LONDON – Researchers have discovered a malware engine that appears to be able to break the CAPTCHA security used by Yahoo’s webmail service after only a handful of attempts.
There is nothing new in malware that tries to break CAPTCHA (Completely Automated Public Turing test to tell Computers and Humans Apart) – a low-level war has been ongoing since this type of security was first implemented almost a decade ago – but what matters is how quickly and invisibly this can de done.
Websense has posted an online video showing the effectiveness of the engine it found working as part of the Cridex banking Trojan malware in breaking down Yahoo’s CAPTCHA process.
Cridex itself is a traditional if rather dangerous login harvester that targets online banks and social media sites from victim PCs, uploading stolen data to a command and control server.
In that it resembles longer-established banking malware such as Zeus. But a key element of any malware is the way it tries to spread itself to new victims and the Cridex systems discovered by Websense does that by using infected PCs as proxies to create new webmail spamming accounts.
The webmail element of Cridex first fills in the registration form using dummy data before sending snapshots of the Yahoo CAPTCHA screen to a remote cracking server, which attempts to decipher the text.

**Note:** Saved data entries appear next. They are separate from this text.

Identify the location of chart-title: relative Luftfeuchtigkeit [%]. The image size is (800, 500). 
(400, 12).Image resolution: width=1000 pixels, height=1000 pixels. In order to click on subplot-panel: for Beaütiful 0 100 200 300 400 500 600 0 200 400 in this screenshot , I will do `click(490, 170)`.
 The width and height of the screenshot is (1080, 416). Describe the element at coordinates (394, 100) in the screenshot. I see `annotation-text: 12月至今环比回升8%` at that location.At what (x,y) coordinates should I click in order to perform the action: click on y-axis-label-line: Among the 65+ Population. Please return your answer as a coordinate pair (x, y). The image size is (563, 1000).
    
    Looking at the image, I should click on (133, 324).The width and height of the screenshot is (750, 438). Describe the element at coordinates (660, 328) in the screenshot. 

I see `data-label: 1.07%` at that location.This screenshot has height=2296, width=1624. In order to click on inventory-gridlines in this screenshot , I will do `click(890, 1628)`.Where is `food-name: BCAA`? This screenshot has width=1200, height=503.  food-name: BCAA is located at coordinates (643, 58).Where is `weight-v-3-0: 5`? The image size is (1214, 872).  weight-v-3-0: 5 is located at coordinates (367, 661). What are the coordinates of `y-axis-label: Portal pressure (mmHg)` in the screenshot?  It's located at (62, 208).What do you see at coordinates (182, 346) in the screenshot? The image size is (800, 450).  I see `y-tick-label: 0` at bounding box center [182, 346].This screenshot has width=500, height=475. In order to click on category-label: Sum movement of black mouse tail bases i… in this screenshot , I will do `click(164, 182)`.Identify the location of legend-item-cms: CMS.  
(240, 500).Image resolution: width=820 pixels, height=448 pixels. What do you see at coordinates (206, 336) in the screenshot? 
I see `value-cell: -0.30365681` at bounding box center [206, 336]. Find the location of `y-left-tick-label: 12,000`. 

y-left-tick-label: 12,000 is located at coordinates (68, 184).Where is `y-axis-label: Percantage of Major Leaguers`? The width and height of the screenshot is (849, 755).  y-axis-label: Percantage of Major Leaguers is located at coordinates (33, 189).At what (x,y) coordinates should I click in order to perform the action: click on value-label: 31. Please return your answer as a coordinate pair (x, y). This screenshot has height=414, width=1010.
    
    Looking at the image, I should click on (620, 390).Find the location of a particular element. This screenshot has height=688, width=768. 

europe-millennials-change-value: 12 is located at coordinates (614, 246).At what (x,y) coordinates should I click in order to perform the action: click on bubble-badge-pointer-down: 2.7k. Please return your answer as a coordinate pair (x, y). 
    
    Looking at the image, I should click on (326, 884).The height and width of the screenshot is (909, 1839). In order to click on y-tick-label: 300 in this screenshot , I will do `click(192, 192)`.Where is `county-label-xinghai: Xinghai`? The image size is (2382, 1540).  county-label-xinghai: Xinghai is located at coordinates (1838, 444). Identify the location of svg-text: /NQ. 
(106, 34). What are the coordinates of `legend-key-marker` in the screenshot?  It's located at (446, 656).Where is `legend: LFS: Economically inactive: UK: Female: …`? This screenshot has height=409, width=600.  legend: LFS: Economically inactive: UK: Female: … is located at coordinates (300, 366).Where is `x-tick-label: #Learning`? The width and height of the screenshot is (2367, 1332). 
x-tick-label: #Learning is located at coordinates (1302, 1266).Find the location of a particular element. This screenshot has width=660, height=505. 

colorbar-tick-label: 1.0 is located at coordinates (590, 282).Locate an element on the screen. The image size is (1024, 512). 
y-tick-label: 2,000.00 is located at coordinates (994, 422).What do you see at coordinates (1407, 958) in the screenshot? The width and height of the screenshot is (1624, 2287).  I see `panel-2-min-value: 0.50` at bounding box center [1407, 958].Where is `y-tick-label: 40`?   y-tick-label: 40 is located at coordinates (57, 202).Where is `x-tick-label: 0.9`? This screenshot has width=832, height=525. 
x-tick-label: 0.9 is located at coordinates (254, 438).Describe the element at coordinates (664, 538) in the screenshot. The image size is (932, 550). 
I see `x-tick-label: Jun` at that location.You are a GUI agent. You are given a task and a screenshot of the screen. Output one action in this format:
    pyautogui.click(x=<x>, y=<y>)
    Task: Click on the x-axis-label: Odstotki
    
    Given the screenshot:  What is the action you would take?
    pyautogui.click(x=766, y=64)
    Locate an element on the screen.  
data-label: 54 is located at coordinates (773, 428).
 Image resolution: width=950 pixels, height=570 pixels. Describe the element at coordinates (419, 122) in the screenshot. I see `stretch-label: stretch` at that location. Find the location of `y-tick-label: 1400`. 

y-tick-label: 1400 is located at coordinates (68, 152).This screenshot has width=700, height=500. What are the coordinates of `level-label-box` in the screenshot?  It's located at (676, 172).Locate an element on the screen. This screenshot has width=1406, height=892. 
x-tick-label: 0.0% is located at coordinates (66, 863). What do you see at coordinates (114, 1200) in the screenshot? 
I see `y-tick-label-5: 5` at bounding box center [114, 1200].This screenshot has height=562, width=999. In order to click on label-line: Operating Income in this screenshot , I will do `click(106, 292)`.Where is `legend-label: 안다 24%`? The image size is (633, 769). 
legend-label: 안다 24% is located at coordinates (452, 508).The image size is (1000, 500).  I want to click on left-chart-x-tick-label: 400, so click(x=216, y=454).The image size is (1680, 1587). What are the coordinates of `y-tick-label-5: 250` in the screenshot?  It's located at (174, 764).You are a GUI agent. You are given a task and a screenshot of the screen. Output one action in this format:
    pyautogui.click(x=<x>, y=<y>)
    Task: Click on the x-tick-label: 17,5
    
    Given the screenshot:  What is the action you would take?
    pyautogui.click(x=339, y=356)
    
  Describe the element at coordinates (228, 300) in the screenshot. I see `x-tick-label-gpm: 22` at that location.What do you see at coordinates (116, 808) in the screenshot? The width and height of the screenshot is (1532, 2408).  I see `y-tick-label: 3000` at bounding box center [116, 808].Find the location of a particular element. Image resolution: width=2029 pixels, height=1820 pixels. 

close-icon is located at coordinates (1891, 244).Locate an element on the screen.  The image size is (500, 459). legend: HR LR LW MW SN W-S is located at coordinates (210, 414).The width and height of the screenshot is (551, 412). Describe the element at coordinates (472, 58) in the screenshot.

If the returned CAPTCHA fails, the malware initiates the remote server to keep trying until it gets the correct answer. In the Websense test, the malware got the right answer after five failed attempts, a remarkably good success rate when taken over large numbers of infected machines.
The innovation here is twofold. First, Cridex would appear to have a CAPTCHA-cracking engine that can break webmail security quickly, assuming the six-attempt demo is typical. Websense doesn’t say but the remote server will be running a tweaked version of the image and text processing optical character recognition (OCR) systems that are elsewhere used for legitimate purposes.
A second and perhaps important advantage is that despite being cumbersome (the criminals need to move screen captures to and from a remote server) the CAPTCHA breaking is done using a legitimate PC in a trusted domain rather than from a criminal server that might be quickly blocked.
Once the fake Yahoo account has been set up the window in which it will be able to spam before being detected is probably very small, but that just makes it imperative that the malware generates fresh accounts as rapidly as possible.
The ability of malware operators to break CAPTCHA systems quickly has been an area of research for some years with a recent University of British Columbia study showing that Facebook could be fooled in 80 out of 100 attempts.
A handful of companies have grown up around CAPTCHA security which usually works by making the process more compute intensive for criminals. Examples of this include a system from NuCaptcha than incorporates video. The problem remains that while these systems undoubtedly deter anti-CAPTCHA servers, they also risk adding overhead for the webmail systems too.